I hope that the first weapon (the check) is a pretty straightforward idea. You should attack the King in order to checkmate him.
In many cases, the King or other pieces can run away from a threat. For example, we attack a Bishop and he moves away. We attack him once again and he escapes the threat one more time! Therefore, we need a stronger attack. This stronger technique is the double attack.
Double attack and its scenarios
When we attack two of our opponent’s pieces with one our piece, we call it a double attack. We have three possible scenarios.
In the above diagram, we can see that White’s Queen is attacking both the Black’s Knights.

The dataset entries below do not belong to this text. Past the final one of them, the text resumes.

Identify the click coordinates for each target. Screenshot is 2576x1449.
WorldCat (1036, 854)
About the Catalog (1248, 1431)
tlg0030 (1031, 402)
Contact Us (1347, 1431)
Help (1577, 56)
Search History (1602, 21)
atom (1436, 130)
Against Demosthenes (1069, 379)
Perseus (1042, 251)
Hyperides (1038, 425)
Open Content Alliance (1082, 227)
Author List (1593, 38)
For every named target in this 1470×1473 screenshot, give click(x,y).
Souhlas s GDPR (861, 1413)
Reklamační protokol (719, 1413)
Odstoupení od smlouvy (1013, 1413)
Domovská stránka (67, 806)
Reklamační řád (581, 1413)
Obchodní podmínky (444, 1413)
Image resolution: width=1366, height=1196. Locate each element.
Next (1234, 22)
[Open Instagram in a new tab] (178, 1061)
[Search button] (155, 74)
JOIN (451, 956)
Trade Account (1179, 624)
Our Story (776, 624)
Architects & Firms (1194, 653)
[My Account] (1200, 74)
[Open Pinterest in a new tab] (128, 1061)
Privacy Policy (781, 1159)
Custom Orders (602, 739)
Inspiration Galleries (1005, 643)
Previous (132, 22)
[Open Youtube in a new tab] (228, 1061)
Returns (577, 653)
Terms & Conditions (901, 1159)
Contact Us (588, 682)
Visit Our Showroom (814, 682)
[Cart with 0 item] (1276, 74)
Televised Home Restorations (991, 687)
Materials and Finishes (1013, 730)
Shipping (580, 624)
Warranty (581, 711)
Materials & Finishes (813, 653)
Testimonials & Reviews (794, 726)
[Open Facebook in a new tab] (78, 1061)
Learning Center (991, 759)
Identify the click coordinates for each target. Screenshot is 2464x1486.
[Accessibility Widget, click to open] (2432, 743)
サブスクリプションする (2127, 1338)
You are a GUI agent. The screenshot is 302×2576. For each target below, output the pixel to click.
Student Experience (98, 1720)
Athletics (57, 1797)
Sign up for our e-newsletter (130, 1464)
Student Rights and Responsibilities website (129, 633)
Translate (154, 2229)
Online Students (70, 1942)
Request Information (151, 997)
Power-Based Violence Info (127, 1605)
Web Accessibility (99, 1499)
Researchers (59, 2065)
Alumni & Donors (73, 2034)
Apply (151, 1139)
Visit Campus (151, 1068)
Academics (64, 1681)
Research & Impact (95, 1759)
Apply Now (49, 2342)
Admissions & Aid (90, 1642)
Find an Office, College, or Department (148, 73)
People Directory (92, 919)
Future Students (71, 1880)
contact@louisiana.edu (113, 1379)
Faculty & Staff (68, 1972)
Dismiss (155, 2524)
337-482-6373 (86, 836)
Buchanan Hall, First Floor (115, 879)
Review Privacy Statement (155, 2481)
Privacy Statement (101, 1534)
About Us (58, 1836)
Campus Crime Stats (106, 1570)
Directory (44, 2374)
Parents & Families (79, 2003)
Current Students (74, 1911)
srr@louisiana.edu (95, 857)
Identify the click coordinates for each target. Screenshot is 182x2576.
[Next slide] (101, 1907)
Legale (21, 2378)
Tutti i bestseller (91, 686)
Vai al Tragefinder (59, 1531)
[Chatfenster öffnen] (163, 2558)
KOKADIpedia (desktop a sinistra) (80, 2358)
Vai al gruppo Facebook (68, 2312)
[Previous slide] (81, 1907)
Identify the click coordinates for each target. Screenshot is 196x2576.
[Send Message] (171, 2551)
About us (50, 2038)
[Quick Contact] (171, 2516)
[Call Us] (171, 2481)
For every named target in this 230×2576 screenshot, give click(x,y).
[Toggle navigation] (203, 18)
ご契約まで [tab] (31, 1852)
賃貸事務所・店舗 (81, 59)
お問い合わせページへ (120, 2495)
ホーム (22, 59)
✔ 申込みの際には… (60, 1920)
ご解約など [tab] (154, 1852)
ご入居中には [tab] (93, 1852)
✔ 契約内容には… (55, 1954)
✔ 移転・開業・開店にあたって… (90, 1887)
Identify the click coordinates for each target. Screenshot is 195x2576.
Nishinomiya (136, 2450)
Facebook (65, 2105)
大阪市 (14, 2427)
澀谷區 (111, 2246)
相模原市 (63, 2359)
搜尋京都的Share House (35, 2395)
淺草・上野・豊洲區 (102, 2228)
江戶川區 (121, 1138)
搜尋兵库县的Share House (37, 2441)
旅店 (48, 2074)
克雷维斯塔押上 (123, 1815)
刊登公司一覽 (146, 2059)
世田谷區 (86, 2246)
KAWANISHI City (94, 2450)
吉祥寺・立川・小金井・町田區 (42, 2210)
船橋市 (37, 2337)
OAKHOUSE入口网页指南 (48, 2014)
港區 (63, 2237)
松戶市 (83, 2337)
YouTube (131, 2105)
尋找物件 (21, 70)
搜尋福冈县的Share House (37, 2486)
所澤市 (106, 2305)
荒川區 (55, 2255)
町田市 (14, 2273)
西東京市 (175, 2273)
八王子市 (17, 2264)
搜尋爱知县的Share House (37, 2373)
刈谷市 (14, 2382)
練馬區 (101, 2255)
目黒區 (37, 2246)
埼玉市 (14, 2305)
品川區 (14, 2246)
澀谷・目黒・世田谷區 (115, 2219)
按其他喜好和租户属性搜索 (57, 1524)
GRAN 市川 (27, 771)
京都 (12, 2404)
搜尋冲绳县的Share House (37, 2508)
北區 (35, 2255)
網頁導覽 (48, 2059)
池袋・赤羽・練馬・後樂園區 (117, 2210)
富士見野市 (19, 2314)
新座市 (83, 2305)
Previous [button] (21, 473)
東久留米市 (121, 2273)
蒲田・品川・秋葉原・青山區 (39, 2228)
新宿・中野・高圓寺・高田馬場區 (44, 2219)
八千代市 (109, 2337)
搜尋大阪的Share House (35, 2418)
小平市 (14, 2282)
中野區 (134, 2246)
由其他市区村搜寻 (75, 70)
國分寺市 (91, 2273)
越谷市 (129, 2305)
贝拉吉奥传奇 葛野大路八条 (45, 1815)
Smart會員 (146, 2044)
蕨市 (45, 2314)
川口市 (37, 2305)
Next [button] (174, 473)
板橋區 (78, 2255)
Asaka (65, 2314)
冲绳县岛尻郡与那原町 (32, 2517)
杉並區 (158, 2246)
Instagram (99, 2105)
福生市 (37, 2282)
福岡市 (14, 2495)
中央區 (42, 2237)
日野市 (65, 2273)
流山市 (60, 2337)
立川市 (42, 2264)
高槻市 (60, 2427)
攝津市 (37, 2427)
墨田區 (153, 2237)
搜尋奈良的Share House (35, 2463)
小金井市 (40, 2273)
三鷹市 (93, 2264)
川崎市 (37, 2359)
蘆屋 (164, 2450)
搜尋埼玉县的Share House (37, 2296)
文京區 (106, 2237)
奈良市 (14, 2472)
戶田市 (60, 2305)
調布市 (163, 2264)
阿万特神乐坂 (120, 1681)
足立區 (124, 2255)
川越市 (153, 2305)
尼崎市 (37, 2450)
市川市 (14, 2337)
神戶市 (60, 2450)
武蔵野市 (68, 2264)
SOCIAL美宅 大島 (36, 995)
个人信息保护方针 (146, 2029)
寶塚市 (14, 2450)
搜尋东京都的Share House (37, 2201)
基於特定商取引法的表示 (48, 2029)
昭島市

Black can save only one of the Knights, but not both at the same time. The Black’s pieces are unprotected.
In the above diagram, Black’s Queen from the b6-square is threatening the White’s King on g1 and the White’s Bishop on b2. Please note that this scenario is a little different from the previous one because we are threatening the King. The attack on the King is a very powerful and forcing method.
In scenario 1, Black can choose which of the two Knights he would like to keep on the board. Probably he will choose to save the Knight that is closer to his King. In scenario 2, White should protect his King and, after that, Black can capture the Bishop.
Scenario 3 is a combination of the first and second scenario. Here, we can see the idea. White’s Queen is threatening to checkmate on h7 and the unprotected Rook on a8. Black is forced to protect the h7 square, so he will lose the Rook on a8.
Note: usually it’s the Queen that performs the attack in this third scenario.
These are the three main scenarios of the double attack. If we are lucky, these may appear in our games and we can find them easily. 🙂 In most cases, however, the chess game is little more complicated. Perhaps 1-2 forcing moves will happen and then we should see the double attack. Or a double attack will be combined with another tactical motif.
Practical example 1
White to play
In the first practical example, we can spot the unprotected Rook on e7. If we attack this Rook with the move Knight to f5, then it will escape, for he can move somewhere else. As the great American player used to say, “Chess is time”. By this, he meant that we may have a plan but the opponent has his own plan, too.
Here is a practical tip for you. If you would like to win some time, then you should attack the King! So here White plays the best move – Queen to f6. This is a double attack on the King and the e7-Rook. Black moves his Queen to g7, what else does he have?
So we can see the updated position in the diagram below. It is White’s turn. Will White capture the rook as he had planned to one move ago?
Of course not! Do you remember the anti-blunder technique? Before making a move, we should ask ourselves: “What is my opponent’s threat?” With his last move, Black is threatening checkmate on g2. This happens accidentally. Black hasn’t planned it ahead, as he was forced to cover his King.
When we play a chess game, and especially a blitz game, we have this passion – to make quick moves – and if we find a good idea, we feel great and are impatient to perform it as soon as possible.
Now we are in a relaxed mood because our clock is not ticking, so let’s think about this position once again. White would like to capture the rook on e7 but cannot do so right now. White should win time. How can we win time? Of course, this can happen by giving a check.
Therefore, White plays the best move, Queen to h4. Black is forced, once again, to cover his King, and then White captures the Rook on e7.